> EXCERPT:
---------------

We had thought about venturing out to Ponce City Market, but we knew with kids we’d simply use that time to eat and pay $50 for a sack of Atlanta’s best hamburgers and a milkshake we’d share and feel awful the rest of the afternoon.
Around noon, the rain cleared and the sun popped out. It was spring in Atlanta. Spring is why you live in Atlanta if you can deal with the pollen. But the rain had calmed it, the sun was warm on your face and the damp yards were drying.
I told my eight year old, “Let’s go play basketball.” It was a game she was learning to enjoy like I had at her age.
“No, I want to stay here,” she said.
“We must go. You like basketball and we’ve been inside all day.”
“Fine. Let’s go.”
There’s a goal near our house that belongs to the neighbor who leaves it on the road because it’s one of the few not heavily traveled in Atlanta.
We shot basketball for a good twenty minutes. She loves the game knock out that she plays with her friends during the week and I didn’t let her win for the first 5 games until she beat me for real and was thankful and perturbed.
I said, “All right, let’s play my game. You have to pretend there’s 5 seconds left. I have the ball and am down by a point. You’re guarding me.”
It took some nudging but she came around and tried to steal the ball. I counted down the clock and scored an easy lay up to show her the thrill of a last minute triumph. And then she took the ball and said, “But what’s this? The time was actually wrong. There were three extra seconds.” She missed the shot. And we repeated the countdown.

---------------

> DATASET EXCERPT:
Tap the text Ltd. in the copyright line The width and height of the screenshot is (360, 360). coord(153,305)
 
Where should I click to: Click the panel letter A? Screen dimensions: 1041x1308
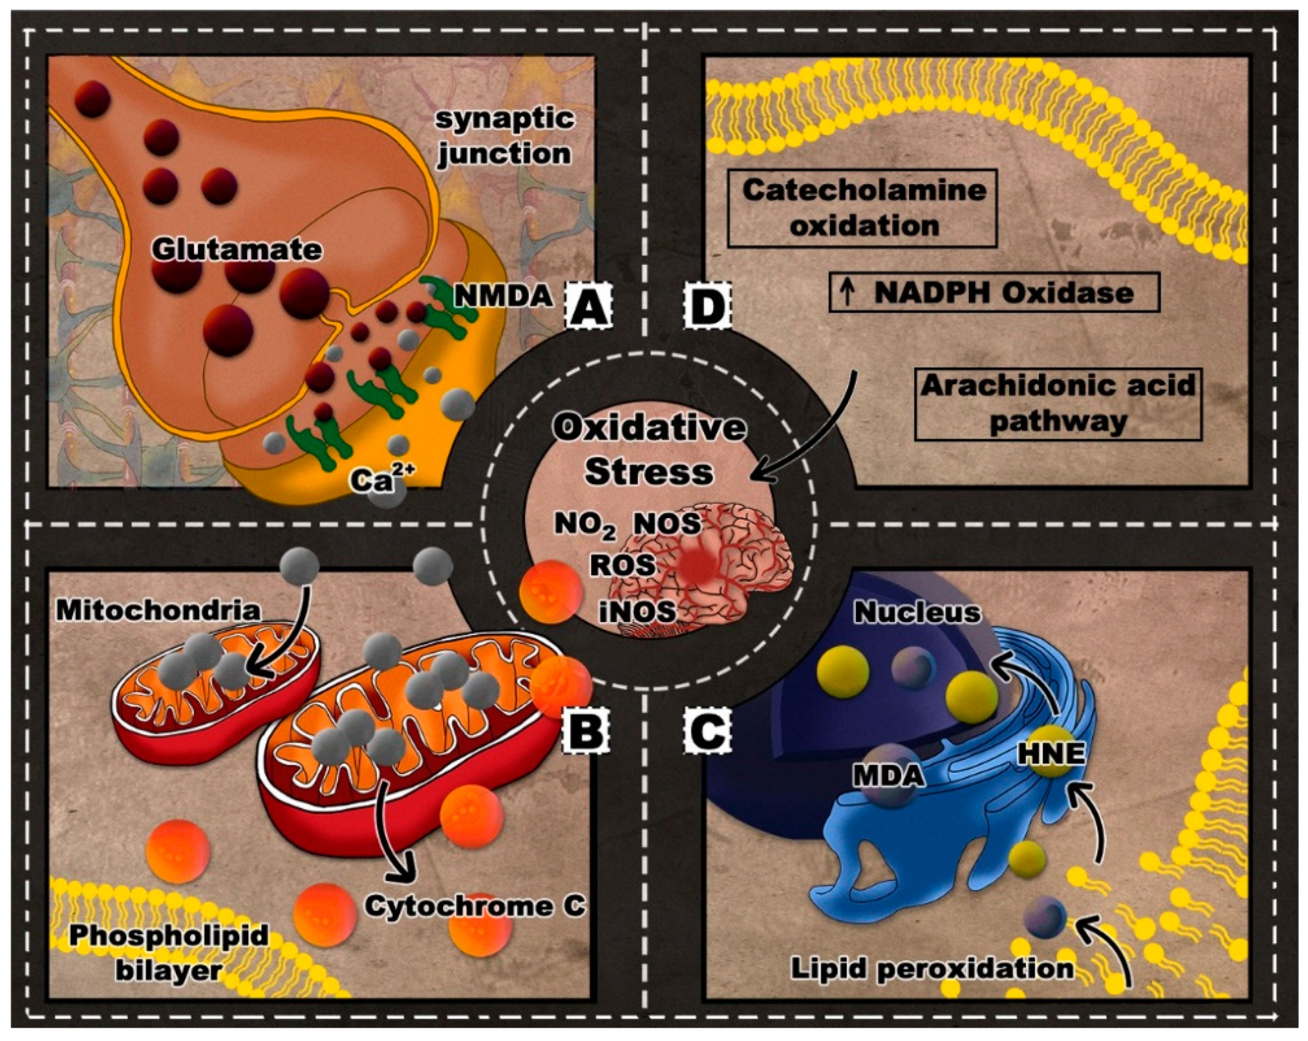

---------------

> PROBLEM TO WORK ON:
Continue the account of playing basketball with an eight-year-old on a spring afternoon in Atlanta, picking up right after its last sentence.

> ANSWER TO THE TASK:
The grey clouds had moved back in and the wind had picked up blowing the fallen azaleas blooms on the sidewalks. It didn’t faze Katie too much. She wanted to play the countdown game again and I certainly would rather walk home in wet clothes than hurry home to sit more on the couch. I let her have the ball. The goal was regulation height which took some effort from an eight year old. I began the countdown. Each time she missed, she repeated that line with all the life of a determined, pesky and happy 8 year old, “But what’s this?” And she’d use that line until she finally made the shot. It was her way of refusing to admit defeat to me.
“Where did you learn that line, ‘but what’s this?’ I have never heard you use it.”
“It’s all mine.”
Although I believed she picked it up at school, I didn’t argue the point. We walked home in the rain until we got close and we started racing towards the front door. As she was getting close, she zips past me with her famous, “But what’s this?” and runs inside.
And though, of course, she meant nothing theological with those words, I find them to be true to Christian faith. It’s a fine way to look at faith. When defeat swamps our dreams, when we shrink before the mystery of death, when guilt collapses in on us and sadness wanders in like an old friend, God’s story of cross and resurrection calls out to us with a hopeful and pesky refrain, “But what’s this?”